The entire July 1965 and October/November 1965 recording sessions were released on the 18-disc Collector's Edition of The Bootleg Series Vol. 12: The Cutting Edge 1965–1966 in 2015, while highlights from the outtakes appeared on the 2-disc and 6-disc versions of that album.

==Releases and reception==
Prior to the release by Dylan, the Vacels, a group from Long Island, New York, recorded a version that was released as a single in October 1965, by Kama Sutra Records.

Dylan's version was released on December 21, 1965 and was originally available as a single only, with it eventually being included (in its original mono form) on Dylan's compilations Masterpieces (1978) and Biograph (1985), and on the Band's box set A Musical History (2005). An extended stereo mix of the original single version appeared on the limited Collector's Edition of The Bootleg Series Vol. 12: The Cutting Edge 1965–1966 (2015).
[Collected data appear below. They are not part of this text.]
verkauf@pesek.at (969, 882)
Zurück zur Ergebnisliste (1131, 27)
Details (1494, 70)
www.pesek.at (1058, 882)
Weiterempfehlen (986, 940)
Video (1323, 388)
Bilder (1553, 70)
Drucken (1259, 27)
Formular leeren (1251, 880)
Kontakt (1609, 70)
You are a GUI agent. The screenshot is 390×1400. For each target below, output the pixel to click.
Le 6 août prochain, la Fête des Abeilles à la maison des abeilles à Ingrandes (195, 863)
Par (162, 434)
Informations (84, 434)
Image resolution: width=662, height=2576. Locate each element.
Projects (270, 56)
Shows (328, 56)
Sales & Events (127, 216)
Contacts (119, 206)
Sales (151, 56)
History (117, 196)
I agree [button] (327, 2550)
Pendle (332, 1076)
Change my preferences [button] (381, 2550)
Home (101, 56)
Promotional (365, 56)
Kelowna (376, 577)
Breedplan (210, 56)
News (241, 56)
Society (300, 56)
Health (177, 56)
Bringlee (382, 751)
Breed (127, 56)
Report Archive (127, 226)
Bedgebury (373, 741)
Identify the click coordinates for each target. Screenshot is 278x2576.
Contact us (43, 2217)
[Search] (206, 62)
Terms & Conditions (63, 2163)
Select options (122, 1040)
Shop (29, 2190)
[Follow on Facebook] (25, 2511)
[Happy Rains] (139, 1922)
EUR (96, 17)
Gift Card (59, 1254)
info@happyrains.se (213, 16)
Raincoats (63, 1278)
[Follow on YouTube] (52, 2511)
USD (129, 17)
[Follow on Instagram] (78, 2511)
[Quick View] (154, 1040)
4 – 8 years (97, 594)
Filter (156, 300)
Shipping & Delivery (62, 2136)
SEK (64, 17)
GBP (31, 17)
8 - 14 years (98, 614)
Billboard described the song as "more strong folk-rock Dylan material which will have no trouble finding its way up the singles chart" and also praised the "strong material and performance." Cash Box described it as a "medium-paced funky, blues-drenched folk-rocker which effectively builds to an exciting pulsating crescendo." Cash Box described the version by the Vacels as a "hard-driving, bluesy message-song which utilizes some vastly different but interesting melodic constructions."

Dylan allegedly played the song to fellow folk artist Phil Ochs as the two were riding in a limousine. When Ochs expressed a lukewarm feeling about the piece, Dylan ejected him from his limousine, yelling "You're not a folk singer. You're a journalist."

1966 charts
| Chart (1966) | Peak position |
|---|---|
| Canada Top Singles (RPM) | 23 |
| UK Singles (OCC) | 17 |
| US Billboard Hot 100 | 58 |

==Jimi Hendrix version==
Prior to joining the Experience, Jimi Hendrix became interested in the song. Jimmy Mayes, who played drums with Joey Dee and the Starliters (who Hendrix also played with for a short time), recalled Hendrix practiced "Can You Please Crawl Out Your Window?" incessantly: "I think Jimi was trying to get his vocals together, but he used to get on my nerves with these different songs. After a while, I told him I don't want to hear no more of this Bob Dylan music." Later with the Experience, Hendrix performed the song live several times. A recording by the BBC is included on his album BBC Sessions. In an album review, critic Cub Koda calls it an "oddball cover".